**Goal**
Show every line below that contains the string "label", matching case exactly.

**Data entries**
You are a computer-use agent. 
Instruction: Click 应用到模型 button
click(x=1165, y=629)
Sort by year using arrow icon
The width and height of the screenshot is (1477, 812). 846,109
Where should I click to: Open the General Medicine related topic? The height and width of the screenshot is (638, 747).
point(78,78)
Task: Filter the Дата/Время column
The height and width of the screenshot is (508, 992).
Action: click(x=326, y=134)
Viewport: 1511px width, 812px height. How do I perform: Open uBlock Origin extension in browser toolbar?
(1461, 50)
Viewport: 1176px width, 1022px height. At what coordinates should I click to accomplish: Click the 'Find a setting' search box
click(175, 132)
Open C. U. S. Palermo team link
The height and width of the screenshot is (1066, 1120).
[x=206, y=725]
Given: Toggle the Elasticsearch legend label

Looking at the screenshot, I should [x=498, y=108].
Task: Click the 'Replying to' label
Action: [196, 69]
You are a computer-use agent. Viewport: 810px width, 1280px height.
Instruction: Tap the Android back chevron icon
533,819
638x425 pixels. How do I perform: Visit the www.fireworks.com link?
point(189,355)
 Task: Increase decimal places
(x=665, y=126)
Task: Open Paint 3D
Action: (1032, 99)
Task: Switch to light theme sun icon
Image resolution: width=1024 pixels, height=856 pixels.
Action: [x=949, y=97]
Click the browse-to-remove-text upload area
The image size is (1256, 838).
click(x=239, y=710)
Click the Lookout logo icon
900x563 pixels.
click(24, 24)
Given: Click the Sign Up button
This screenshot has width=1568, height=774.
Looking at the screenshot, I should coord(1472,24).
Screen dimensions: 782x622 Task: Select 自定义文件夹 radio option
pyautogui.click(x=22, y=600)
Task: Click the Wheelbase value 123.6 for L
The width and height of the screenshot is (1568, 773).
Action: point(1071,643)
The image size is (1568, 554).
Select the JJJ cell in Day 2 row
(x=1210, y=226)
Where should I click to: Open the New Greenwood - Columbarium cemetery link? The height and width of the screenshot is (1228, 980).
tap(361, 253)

**Result for this exercise**
Given: Toggle the Elasticsearch legend label
Task: Click the 'Replying to' label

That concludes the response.